=== The data ===

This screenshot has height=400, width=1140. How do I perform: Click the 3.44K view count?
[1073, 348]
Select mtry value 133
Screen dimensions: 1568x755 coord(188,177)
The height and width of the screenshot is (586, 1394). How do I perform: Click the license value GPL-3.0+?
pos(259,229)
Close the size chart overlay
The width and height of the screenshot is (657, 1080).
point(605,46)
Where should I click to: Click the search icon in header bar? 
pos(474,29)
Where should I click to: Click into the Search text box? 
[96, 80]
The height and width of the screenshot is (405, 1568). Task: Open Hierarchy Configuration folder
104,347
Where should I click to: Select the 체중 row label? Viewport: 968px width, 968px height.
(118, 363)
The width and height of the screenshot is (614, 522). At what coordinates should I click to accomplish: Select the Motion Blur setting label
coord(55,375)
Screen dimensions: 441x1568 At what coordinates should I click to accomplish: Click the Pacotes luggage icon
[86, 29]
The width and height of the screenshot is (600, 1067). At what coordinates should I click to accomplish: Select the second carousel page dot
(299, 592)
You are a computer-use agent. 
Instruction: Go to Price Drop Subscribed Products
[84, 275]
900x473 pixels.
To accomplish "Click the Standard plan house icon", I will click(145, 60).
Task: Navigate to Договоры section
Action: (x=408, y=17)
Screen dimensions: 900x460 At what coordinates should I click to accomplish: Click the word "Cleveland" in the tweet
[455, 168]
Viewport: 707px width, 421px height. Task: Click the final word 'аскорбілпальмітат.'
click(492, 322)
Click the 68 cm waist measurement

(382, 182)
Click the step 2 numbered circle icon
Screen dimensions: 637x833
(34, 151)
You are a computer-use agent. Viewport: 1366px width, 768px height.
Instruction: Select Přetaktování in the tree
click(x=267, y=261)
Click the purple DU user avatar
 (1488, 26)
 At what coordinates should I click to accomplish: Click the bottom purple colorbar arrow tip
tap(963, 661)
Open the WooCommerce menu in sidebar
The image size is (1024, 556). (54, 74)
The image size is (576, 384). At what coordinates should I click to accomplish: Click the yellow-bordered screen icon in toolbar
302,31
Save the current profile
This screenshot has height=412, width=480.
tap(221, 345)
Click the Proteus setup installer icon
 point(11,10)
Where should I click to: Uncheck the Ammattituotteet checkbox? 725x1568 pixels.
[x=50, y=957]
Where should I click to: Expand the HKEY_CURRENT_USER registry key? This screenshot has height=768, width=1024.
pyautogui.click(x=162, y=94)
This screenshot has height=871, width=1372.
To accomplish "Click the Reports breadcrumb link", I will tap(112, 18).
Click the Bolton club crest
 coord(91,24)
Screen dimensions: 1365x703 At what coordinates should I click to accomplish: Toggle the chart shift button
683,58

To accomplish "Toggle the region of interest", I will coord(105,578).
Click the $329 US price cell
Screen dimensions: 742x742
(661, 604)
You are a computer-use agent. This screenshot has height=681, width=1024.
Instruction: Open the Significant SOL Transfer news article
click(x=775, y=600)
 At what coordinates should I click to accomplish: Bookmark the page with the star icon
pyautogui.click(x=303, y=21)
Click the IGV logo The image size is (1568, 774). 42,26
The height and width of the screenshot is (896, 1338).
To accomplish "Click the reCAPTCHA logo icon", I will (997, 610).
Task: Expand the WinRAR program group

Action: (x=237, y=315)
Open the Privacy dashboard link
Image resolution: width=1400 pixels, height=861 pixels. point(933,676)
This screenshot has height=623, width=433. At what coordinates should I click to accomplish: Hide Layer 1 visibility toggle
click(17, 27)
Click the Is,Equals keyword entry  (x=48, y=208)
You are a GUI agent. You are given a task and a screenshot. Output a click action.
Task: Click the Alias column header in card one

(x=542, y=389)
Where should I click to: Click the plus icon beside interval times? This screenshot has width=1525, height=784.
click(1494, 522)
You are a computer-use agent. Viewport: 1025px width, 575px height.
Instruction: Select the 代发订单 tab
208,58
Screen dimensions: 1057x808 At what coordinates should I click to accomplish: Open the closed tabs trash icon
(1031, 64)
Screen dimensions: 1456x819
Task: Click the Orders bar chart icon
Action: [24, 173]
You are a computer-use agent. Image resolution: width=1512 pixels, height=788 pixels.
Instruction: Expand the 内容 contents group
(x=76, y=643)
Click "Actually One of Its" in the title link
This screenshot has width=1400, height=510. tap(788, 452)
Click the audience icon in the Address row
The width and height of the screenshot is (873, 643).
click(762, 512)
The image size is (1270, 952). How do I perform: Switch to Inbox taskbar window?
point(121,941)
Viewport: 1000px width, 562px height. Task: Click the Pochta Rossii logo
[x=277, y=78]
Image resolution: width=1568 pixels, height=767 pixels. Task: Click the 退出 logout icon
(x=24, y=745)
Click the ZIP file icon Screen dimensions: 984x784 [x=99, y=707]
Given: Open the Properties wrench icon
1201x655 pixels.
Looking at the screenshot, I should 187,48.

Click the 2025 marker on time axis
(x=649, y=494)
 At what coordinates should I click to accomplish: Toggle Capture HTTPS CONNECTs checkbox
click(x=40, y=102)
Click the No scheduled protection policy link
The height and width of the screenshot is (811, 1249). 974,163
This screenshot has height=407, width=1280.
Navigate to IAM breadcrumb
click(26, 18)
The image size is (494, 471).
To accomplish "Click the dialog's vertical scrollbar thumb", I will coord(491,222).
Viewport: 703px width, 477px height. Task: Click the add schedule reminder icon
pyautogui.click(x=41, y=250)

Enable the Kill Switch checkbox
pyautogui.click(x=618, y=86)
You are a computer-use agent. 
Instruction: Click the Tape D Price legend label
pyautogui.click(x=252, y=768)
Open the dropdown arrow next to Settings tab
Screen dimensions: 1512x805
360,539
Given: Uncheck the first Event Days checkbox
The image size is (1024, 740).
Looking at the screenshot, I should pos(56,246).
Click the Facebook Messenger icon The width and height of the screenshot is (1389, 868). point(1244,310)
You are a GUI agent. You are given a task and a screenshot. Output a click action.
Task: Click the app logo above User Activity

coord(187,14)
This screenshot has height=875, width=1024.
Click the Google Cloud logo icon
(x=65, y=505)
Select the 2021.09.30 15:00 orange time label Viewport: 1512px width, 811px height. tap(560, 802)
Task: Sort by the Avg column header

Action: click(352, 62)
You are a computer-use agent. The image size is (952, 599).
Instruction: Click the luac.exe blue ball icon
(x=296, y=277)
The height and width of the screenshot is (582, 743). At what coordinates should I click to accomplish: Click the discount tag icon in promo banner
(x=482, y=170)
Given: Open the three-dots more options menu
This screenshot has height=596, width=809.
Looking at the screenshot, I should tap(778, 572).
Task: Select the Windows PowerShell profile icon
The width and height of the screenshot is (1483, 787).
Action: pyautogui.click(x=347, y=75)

===

**Task directions:** Above are the records; retype every one exactly.

**Exercise response:**
This screenshot has height=400, width=1140. How do I perform: Click the 3.44K view count?
[1073, 348]
Select mtry value 133
Screen dimensions: 1568x755 coord(188,177)
The height and width of the screenshot is (586, 1394). How do I perform: Click the license value GPL-3.0+?
pos(259,229)
Close the size chart overlay
The width and height of the screenshot is (657, 1080).
point(605,46)
Where should I click to: Click the search icon in header bar? 
pos(474,29)
Where should I click to: Click into the Search text box? 
[96, 80]
The height and width of the screenshot is (405, 1568). Task: Open Hierarchy Configuration folder
104,347
Where should I click to: Select the 체중 row label? Viewport: 968px width, 968px height.
(118, 363)
The width and height of the screenshot is (614, 522). At what coordinates should I click to accomplish: Select the Motion Blur setting label
coord(55,375)
Screen dimensions: 441x1568 At what coordinates should I click to accomplish: Click the Pacotes luggage icon
[86, 29]
The width and height of the screenshot is (600, 1067). At what coordinates should I click to accomplish: Select the second carousel page dot
(299, 592)
You are a computer-use agent. 
Instruction: Go to Price Drop Subscribed Products
[84, 275]
900x473 pixels.
To accomplish "Click the Standard plan house icon", I will click(145, 60).
Task: Navigate to Договоры section
Action: (x=408, y=17)
Screen dimensions: 900x460 At what coordinates should I click to accomplish: Click the word "Cleveland" in the tweet
[455, 168]
Viewport: 707px width, 421px height. Task: Click the final word 'аскорбілпальмітат.'
click(492, 322)
Click the 68 cm waist measurement

(382, 182)
Click the step 2 numbered circle icon
Screen dimensions: 637x833
(34, 151)
You are a computer-use agent. Viewport: 1366px width, 768px height.
Instruction: Select Přetaktování in the tree
click(x=267, y=261)
Click the purple DU user avatar
 (1488, 26)
 At what coordinates should I click to accomplish: Click the bottom purple colorbar arrow tip
tap(963, 661)
Open the WooCommerce menu in sidebar
The image size is (1024, 556). (54, 74)
The image size is (576, 384). At what coordinates should I click to accomplish: Click the yellow-bordered screen icon in toolbar
302,31
Save the current profile
This screenshot has height=412, width=480.
tap(221, 345)
Click the Proteus setup installer icon
 point(11,10)
Where should I click to: Uncheck the Ammattituotteet checkbox? 725x1568 pixels.
[x=50, y=957]
Where should I click to: Expand the HKEY_CURRENT_USER registry key? This screenshot has height=768, width=1024.
pyautogui.click(x=162, y=94)
This screenshot has height=871, width=1372.
To accomplish "Click the Reports breadcrumb link", I will tap(112, 18).
Click the Bolton club crest
 coord(91,24)
Screen dimensions: 1365x703 At what coordinates should I click to accomplish: Toggle the chart shift button
683,58

To accomplish "Toggle the region of interest", I will coord(105,578).
Click the $329 US price cell
Screen dimensions: 742x742
(661, 604)
You are a computer-use agent. This screenshot has height=681, width=1024.
Instruction: Open the Significant SOL Transfer news article
click(x=775, y=600)
 At what coordinates should I click to accomplish: Bookmark the page with the star icon
pyautogui.click(x=303, y=21)
Click the IGV logo The image size is (1568, 774). 42,26
The height and width of the screenshot is (896, 1338).
To accomplish "Click the reCAPTCHA logo icon", I will (997, 610).
Task: Expand the WinRAR program group

Action: (x=237, y=315)
Open the Privacy dashboard link
Image resolution: width=1400 pixels, height=861 pixels. point(933,676)
This screenshot has height=623, width=433. At what coordinates should I click to accomplish: Hide Layer 1 visibility toggle
click(17, 27)
Click the Is,Equals keyword entry  (x=48, y=208)
You are a GUI agent. You are given a task and a screenshot. Output a click action.
Task: Click the Alias column header in card one

(x=542, y=389)
Where should I click to: Click the plus icon beside interval times? This screenshot has width=1525, height=784.
click(1494, 522)
You are a computer-use agent. Viewport: 1025px width, 575px height.
Instruction: Select the 代发订单 tab
208,58
Screen dimensions: 1057x808 At what coordinates should I click to accomplish: Open the closed tabs trash icon
(1031, 64)
Screen dimensions: 1456x819
Task: Click the Orders bar chart icon
Action: [24, 173]
You are a computer-use agent. Image resolution: width=1512 pixels, height=788 pixels.
Instruction: Expand the 内容 contents group
(x=76, y=643)
Click "Actually One of Its" in the title link
This screenshot has width=1400, height=510. tap(788, 452)
Click the audience icon in the Address row
The width and height of the screenshot is (873, 643).
click(762, 512)
The image size is (1270, 952). How do I perform: Switch to Inbox taskbar window?
point(121,941)
Viewport: 1000px width, 562px height. Task: Click the Pochta Rossii logo
[x=277, y=78]
Image resolution: width=1568 pixels, height=767 pixels. Task: Click the 退出 logout icon
(x=24, y=745)
Click the ZIP file icon Screen dimensions: 984x784 [x=99, y=707]
Given: Open the Properties wrench icon
1201x655 pixels.
Looking at the screenshot, I should 187,48.

Click the 2025 marker on time axis
(x=649, y=494)
 At what coordinates should I click to accomplish: Toggle Capture HTTPS CONNECTs checkbox
click(x=40, y=102)
Click the No scheduled protection policy link
The height and width of the screenshot is (811, 1249). 974,163
This screenshot has height=407, width=1280.
Navigate to IAM breadcrumb
click(26, 18)
The image size is (494, 471).
To accomplish "Click the dialog's vertical scrollbar thumb", I will coord(491,222).
Viewport: 703px width, 477px height. Task: Click the add schedule reminder icon
pyautogui.click(x=41, y=250)

Enable the Kill Switch checkbox
pyautogui.click(x=618, y=86)
You are a computer-use agent. 
Instruction: Click the Tape D Price legend label
pyautogui.click(x=252, y=768)
Open the dropdown arrow next to Settings tab
Screen dimensions: 1512x805
360,539
Given: Uncheck the first Event Days checkbox
The image size is (1024, 740).
Looking at the screenshot, I should pos(56,246).
Click the Facebook Messenger icon The width and height of the screenshot is (1389, 868). point(1244,310)
You are a GUI agent. You are given a task and a screenshot. Output a click action.
Task: Click the app logo above User Activity

coord(187,14)
This screenshot has height=875, width=1024.
Click the Google Cloud logo icon
(x=65, y=505)
Select the 2021.09.30 15:00 orange time label Viewport: 1512px width, 811px height. tap(560, 802)
Task: Sort by the Avg column header

Action: click(352, 62)
You are a computer-use agent. The image size is (952, 599).
Instruction: Click the luac.exe blue ball icon
(x=296, y=277)
The height and width of the screenshot is (582, 743). At what coordinates should I click to accomplish: Click the discount tag icon in promo banner
(x=482, y=170)
Given: Open the three-dots more options menu
This screenshot has height=596, width=809.
Looking at the screenshot, I should tap(778, 572).
Task: Select the Windows PowerShell profile icon
The width and height of the screenshot is (1483, 787).
Action: pyautogui.click(x=347, y=75)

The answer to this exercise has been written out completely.